Cardiac Muscle 1

Question 1

General Features of Cardiac Muscle

Answer 1

Myogenic
Striated
Cells electrically coupled
Mainly oxidative in metabolism
AP triggers synchronised Ca2+ release from internal store SR (CICR)

Question 2

Main cells types

Answer 2

Cardiac Fibroblasts
Myocytes
Endothelial cells
Vascular SM
Neurons

Question 3

Cardiac Fibroblasts

Answer 3

Majority of cells in the heart

Secrete and maintain CT fibres

Question 4

Myocytes

Answer 4

(~30% of all cells)
Majority of myocardial mass
Carry out myocardial work/contractions
Some are v specialised (purkinje&nodal cells)

Question 5

What do myocytes look like?

Answer 5

• Striated (bundles of contractile proteins)
• have EC spaces containing collagen.
• Intercalated discs at intercellular junctions consisting of : Gap junctions, intermedite junctions and desmosomes

Question 6

Extracellular space

Answer 6

-~33% heart volume

~60% vascular
~23% glycocalyx-like substance
7% CT cells
6% empty space
4% collagen

Question 7

T-Tubules

Answer 7

• Formed by invagination of the sarcolemma.
• Allow for propagation of the AP to the centre of the muscle fibre, due to close interaction between the junctional SR and the sarcolemma (SL)
• Rich in DHPRs(slow, L-type calcium)

Question 8

T-tubule ultrastructure, normal vs failing heart

Answer 8

Normal: RyR and DHPR can’t be discerned from one another as the junction between SR and SL is too small (to allow for sufficient CICR)

Failing: may channels that are not associated with the other, alters AP speed etc

Question 9

E-C coupling

Answer 9

Electrical change @ surface membrane > changes intracellular calcium (via DHPRs and RyRs) > activate contraction

Rapid event.

Question 10

Steps of Cardiac E-C coupling

Answer 10

1) Activation of Ica: AP propagates, depolarises membranes via sodium influx, DHPRs activated (L-type calcium channels)
2) Activation of CICR: small inflow of Ca (from DHPRs) activates much large CR, ‘calcium sparks’ from SR (via RyRs).

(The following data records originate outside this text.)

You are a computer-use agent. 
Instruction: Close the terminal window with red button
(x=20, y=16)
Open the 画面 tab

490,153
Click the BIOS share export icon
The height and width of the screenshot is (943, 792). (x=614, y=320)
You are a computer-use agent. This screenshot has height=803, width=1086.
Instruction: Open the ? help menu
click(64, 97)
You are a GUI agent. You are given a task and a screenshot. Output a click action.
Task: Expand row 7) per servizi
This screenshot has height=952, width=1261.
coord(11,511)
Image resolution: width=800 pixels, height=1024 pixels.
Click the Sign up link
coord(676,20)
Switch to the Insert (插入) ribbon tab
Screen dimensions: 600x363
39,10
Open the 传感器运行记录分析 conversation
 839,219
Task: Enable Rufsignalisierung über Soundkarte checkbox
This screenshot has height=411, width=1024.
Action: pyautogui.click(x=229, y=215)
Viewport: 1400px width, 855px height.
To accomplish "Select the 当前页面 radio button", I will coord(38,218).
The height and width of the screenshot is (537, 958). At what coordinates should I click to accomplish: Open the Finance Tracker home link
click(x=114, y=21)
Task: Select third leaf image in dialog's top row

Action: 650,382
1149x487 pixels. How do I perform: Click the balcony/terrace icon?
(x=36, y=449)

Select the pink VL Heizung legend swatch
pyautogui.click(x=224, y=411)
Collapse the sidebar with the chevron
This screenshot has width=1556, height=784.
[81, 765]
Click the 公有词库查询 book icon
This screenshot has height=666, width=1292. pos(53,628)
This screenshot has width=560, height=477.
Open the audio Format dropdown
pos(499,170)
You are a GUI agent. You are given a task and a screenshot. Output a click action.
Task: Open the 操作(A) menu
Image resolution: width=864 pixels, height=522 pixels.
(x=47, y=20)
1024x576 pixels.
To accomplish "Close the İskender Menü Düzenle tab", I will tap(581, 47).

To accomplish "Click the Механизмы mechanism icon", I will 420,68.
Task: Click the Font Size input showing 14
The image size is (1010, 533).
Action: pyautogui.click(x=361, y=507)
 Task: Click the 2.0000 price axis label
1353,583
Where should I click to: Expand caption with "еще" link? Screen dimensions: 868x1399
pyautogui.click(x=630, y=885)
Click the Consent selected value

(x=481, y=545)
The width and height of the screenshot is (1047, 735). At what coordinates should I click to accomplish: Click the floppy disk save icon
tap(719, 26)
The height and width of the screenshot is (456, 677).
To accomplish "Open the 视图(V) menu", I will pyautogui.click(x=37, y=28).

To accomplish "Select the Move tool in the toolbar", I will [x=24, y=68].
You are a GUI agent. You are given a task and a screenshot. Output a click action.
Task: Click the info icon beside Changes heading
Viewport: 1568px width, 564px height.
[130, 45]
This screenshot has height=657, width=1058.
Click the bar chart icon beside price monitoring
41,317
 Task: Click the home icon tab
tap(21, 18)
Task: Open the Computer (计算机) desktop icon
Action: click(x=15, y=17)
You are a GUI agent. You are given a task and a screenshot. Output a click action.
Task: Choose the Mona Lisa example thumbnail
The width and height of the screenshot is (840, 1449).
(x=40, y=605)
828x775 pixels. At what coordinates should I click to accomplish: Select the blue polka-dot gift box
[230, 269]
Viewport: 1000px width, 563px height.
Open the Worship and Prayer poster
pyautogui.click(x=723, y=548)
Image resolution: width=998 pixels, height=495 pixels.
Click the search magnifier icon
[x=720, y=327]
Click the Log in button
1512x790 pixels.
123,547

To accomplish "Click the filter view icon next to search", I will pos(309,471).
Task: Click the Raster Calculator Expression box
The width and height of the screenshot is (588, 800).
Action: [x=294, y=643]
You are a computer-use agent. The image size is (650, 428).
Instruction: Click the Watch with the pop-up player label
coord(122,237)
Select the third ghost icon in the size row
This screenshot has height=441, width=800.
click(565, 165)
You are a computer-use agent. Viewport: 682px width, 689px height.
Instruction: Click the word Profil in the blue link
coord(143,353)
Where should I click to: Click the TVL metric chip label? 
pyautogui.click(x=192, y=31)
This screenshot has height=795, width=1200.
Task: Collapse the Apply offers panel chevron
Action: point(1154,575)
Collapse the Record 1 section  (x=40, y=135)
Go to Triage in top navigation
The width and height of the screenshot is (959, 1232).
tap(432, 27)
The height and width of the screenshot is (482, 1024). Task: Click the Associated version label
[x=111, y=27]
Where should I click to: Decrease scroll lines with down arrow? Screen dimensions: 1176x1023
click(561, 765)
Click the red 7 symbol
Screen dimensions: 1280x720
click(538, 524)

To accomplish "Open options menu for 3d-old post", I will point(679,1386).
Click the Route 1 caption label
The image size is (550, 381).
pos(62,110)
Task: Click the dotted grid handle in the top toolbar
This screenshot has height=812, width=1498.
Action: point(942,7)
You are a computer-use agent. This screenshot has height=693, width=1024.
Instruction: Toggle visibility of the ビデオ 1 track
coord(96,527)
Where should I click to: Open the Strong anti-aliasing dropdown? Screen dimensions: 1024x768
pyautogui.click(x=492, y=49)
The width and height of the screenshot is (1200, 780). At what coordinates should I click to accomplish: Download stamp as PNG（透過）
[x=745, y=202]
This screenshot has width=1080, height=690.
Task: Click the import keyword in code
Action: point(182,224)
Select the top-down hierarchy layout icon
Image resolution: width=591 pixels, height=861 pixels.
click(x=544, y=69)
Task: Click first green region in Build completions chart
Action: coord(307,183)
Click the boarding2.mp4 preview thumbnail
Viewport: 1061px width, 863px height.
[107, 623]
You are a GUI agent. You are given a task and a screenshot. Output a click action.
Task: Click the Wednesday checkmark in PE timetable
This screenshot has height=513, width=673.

This can occur as the two receptors are so closely associated to one another
3) Force Development: Ca diffuses to contractile proteins within the myocytes, binds to exposed troponin-C sites on the myofilament > X-bridge cycling
4) relaxation; when cytosolic levels of calcium return to normal

Question 11

How does relaxation (returning of cytosolic Calcium levels) occur

Answer 11

1) reuptake by SR ‘SERCA’ (70-90%)
2) Na/Ca exchanger. 3Na in for 1Ca out. Electrogenic.
3) Ca ATPase in surface SL (1-2%)
4) Ca pump in mitochondria

Question 12

Role of DHPRs

Answer 12

• Found on the sarcolemmal membrane (inc T-tubules), activated by membrane depol > carry Ica (inward Ca current)
• Contribute to AP plateau, via a small inward current
• Trigger E-C coupling by activating RyRs by CICR > much larger Ca2+ release
• Inhibited by SR calcium release

Question 13

DHPRs activated by

Answer 13

Depolarisation of >-40mV

Question 14

DHPRs stimulated by

Answer 14

Catecholamine

Question 15

DHPRs inhibited by

Answer 15

Dihydropyridines (Ca channel blockers)
Mg2+
Low plasma

Question 16

SR Role

Answer 16

Reservoir for intracellular Ca

• Ca buffered in SR by calsequestrin, a molecule that allows the SR to store an extraordinarily high amount of Calcium.
• 35-40 Ca ions per calsequestrin molecules

Question 17

SR channels

Answer 17

• Ca release channels (RyRs), CICR > increased calcium transient
• SR Ca ATPase (SERCA) 2Ca:1ATP actively pumps calcium back into the SR (70-90% extrusion)

Question 18

When SR Ca2+ load is high

Answer 18

Increased Ca available for release

-Enhanced gain of E-C coupling between DHPRs and RyRs (amount of Ca released from SR for any given Ica flow)

Question 19

SR release events

Answer 19

Lots of “calcium sparks” from SR (that summate to make the whole calcium transient

The sparks amplitude and frequency determines the Ca transient amplitude

Question 20

Summary of Contraction

Answer 20

1) AP from adjacent cell spreads over sarcolemma
2) DHPRs channels are activated/opened > Ica flow
3) Ica activated RyRs in the SR > Ca sparks which summate to calcium release
4) Calcium ions bind to Troponin-c on actin filaments and initiate x-bridge cycling
5) Contraction

Question 21

Summary of Relaxation

Answer 21

1) Occurs when intracellular [Ca2+] is lowered, and ca2+ unbinds from TnC
2) Bulk of Ca actively pumped back into SR for storage (SERCA), with a small amount leaving the cell in exchange for Na+ (via NCX)
3) intracellular [Na+] gradient maintained by Na/K ATPase

Question 22

Four important Ca transport proteins for Myocyte relaxation

Answer 22

SR Calcium ATPase SERCA (Ca > SR)

SL Calcium ATPase (Ca > out of cell)

SL Na/Ca exchanger (Ca > out of cell)

Mitochondrial uniporter (Ca> into mitochondria)

Question 23

In steady state Calcium influx and efflux is balanced. What happens if Ca efflux is decreased

Answer 23

Calcium will accumulate

1) Higher SR calcium content
2) Next transient has increased extrusion to balance influx

Same will happen if influx is increased

Question 24

SL Ca-ATPase

Answer 24

minor extrusion of Calcium

Uses 1ATP to remive 1 Ca

Likely to be electroneutral

Question 25

Electrogenic NCX

Answer 25

carries one net charge per cycle. 
reverse mode (ca entry) follows depol > affects plateau

Forward mode (Ca extrusion) follow repol

So NCX contributes to the Vm